--- START ---

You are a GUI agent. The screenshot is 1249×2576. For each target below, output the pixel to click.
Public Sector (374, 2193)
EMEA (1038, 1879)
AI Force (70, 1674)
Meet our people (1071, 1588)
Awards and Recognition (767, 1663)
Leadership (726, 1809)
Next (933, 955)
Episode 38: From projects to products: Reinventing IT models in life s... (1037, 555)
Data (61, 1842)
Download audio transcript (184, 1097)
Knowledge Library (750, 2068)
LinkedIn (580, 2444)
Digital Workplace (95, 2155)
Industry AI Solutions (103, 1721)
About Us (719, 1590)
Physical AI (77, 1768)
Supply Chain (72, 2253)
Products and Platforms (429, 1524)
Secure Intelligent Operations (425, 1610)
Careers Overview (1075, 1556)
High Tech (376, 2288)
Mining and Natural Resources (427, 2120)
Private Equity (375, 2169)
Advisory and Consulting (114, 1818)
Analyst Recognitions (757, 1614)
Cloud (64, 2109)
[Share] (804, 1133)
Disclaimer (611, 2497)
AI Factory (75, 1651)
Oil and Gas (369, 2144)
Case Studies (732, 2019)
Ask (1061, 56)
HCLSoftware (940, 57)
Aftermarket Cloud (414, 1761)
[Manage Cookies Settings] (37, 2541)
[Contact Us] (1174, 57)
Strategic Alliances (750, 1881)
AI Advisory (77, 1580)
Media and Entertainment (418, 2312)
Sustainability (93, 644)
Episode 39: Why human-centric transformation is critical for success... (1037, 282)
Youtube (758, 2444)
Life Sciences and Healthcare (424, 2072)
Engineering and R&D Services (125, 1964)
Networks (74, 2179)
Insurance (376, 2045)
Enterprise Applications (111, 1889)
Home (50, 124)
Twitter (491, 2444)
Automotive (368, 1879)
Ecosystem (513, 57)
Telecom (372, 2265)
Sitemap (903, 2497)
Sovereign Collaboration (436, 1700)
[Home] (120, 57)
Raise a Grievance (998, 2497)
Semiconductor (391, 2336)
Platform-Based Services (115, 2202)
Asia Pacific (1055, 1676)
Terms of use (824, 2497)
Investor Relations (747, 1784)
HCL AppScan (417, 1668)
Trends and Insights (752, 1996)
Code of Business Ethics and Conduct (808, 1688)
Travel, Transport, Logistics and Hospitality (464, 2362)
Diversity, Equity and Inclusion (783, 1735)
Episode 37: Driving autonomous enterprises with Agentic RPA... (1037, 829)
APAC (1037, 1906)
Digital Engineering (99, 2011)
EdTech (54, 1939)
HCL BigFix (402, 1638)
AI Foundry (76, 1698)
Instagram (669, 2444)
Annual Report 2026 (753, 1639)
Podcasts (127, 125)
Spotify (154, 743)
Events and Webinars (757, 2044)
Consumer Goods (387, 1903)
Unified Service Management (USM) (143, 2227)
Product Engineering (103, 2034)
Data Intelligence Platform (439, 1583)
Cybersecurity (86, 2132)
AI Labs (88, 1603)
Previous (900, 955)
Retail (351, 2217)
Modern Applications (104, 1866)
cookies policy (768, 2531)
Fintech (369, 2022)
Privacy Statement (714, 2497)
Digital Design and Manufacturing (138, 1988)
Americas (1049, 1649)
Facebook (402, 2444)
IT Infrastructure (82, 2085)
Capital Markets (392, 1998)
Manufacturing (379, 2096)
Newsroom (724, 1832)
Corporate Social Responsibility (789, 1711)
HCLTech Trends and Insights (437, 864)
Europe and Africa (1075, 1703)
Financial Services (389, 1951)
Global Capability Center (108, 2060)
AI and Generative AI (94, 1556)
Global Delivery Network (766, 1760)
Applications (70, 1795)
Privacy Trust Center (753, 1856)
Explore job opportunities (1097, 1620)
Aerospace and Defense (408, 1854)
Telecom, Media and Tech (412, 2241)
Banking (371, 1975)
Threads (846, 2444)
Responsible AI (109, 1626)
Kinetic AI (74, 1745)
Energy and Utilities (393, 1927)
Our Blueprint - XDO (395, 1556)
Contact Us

--- END ---

INSTRUCTIONS FOR THE TASK →
What is needed is an exact copy of the entries above, from the first line through the line holding "Media and Entertainment (418, 2312)", with both of those lines kept; please give nothing else.

RESPONSE BOX →
You are a GUI agent. The screenshot is 1249×2576. For each target below, output the pixel to click.
Public Sector (374, 2193)
EMEA (1038, 1879)
AI Force (70, 1674)
Meet our people (1071, 1588)
Awards and Recognition (767, 1663)
Leadership (726, 1809)
Next (933, 955)
Episode 38: From projects to products: Reinventing IT models in life s... (1037, 555)
Data (61, 1842)
Download audio transcript (184, 1097)
Knowledge Library (750, 2068)
LinkedIn (580, 2444)
Digital Workplace (95, 2155)
Industry AI Solutions (103, 1721)
About Us (719, 1590)
Physical AI (77, 1768)
Supply Chain (72, 2253)
Products and Platforms (429, 1524)
Secure Intelligent Operations (425, 1610)
Careers Overview (1075, 1556)
High Tech (376, 2288)
Mining and Natural Resources (427, 2120)
Private Equity (375, 2169)
Advisory and Consulting (114, 1818)
Analyst Recognitions (757, 1614)
Cloud (64, 2109)
[Share] (804, 1133)
Disclaimer (611, 2497)
AI Factory (75, 1651)
Oil and Gas (369, 2144)
Case Studies (732, 2019)
Ask (1061, 56)
HCLSoftware (940, 57)
Aftermarket Cloud (414, 1761)
[Manage Cookies Settings] (37, 2541)
[Contact Us] (1174, 57)
Strategic Alliances (750, 1881)
AI Advisory (77, 1580)
Media and Entertainment (418, 2312)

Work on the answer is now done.